若いのにこんな立ち場になって可哀想だと思いながら、蹴とばしてやりたくて仕方なかった。
どうして「全てこちらの責任です。申し訳ありませんでした。」と、一人でも言える人間がここにいないのだろうか。
勿論、親族にも腹が立った。
どうしてこんなとこ選んだのかと。
こんな平日にすぐ燃やすのでなくちゃんと式場を探すべきだったと感じた。
だけれども、遺体の安置にもお金はかかるし、腐敗の不安に押されるまま、此処を選んだのだろうなと容易く想像できた。
タクシー代はタダになったけど、どうせなら全額タダにして欲しかった。
運転手が直々に謝りたいと言ったが、また反省のふりをした責任転嫁の言葉を我慢して理解あるふりをしながら聞かなければいけない気がして、ご遠慮願った。
『パパはさっさと燃やされたかったんだよね。』
私は灰になった祖父に心の中でそう声をかけた。
祖父は私たちに、自分を”おじいちゃん”でなく”パパ”と呼ぶように教えた。
試しに冗談で「おじいちゃん」と私が読んだら心底悲しそうな顔をして黙り込んだのを今も覚えている。

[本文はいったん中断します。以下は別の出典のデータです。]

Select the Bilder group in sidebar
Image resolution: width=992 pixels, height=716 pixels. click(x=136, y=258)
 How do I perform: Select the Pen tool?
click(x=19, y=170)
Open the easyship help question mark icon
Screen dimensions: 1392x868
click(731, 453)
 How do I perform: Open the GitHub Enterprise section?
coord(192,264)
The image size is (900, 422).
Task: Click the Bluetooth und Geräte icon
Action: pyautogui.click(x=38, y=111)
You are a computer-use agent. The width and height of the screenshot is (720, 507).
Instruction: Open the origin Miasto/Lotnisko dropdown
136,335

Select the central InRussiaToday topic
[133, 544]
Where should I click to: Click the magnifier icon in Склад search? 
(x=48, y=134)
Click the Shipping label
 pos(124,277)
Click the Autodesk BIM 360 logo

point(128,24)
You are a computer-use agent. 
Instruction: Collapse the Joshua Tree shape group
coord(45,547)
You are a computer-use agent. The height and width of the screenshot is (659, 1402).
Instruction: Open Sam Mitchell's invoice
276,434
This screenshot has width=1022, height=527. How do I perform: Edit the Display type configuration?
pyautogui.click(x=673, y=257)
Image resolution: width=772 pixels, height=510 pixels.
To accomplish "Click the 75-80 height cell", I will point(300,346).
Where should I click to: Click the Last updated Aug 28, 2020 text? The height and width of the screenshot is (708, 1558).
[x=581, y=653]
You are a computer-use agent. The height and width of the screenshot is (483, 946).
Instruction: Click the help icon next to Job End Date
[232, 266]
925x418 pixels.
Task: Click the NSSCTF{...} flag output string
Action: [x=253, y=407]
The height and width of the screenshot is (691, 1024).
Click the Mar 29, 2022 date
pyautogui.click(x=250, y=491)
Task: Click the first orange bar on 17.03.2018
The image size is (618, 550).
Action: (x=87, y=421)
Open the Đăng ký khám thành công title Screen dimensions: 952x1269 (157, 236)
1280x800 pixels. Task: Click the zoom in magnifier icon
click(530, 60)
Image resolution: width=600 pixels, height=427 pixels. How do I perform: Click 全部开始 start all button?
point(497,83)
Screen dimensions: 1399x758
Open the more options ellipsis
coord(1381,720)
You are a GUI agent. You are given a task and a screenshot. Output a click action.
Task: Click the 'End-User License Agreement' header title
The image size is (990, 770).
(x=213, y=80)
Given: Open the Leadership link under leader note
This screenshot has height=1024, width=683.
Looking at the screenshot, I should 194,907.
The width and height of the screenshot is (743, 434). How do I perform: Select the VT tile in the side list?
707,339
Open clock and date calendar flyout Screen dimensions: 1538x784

私が祖父に借りたお金を返せないまま祖父はいってしまった。
人生は理不尽だ。
でもその理不尽の中でも祖父は自分の人生を全うし、また新しい人生に赴いたのだと私は思う。
私は気に入らないその場を壊さずには居られない。
予定調和で辻褄合わせの嘘の合理主義が許せない。
善意を当てにした公私混合のサービス残業を許せない。
昔からそうだった、だから人に嫌われて来たし、ひかれてきた。
他者の言いたい事を肩代わりさせえられ、その上でその他者に攻撃されてきた。
どんなにそれで損をさせられたか分からい。
だけど私はそういう自分をも大事に思うし、それが私が生れてきた上での役割なら、悪役だろうと我がままなクレーマーだろうと、孤独な女だろうと、その役を真っ当しようと思う。
私の役がこの手狭な世界の舞台上でどんな役割だろうとだろうと、今ここに立っているのは確かに私自身だ。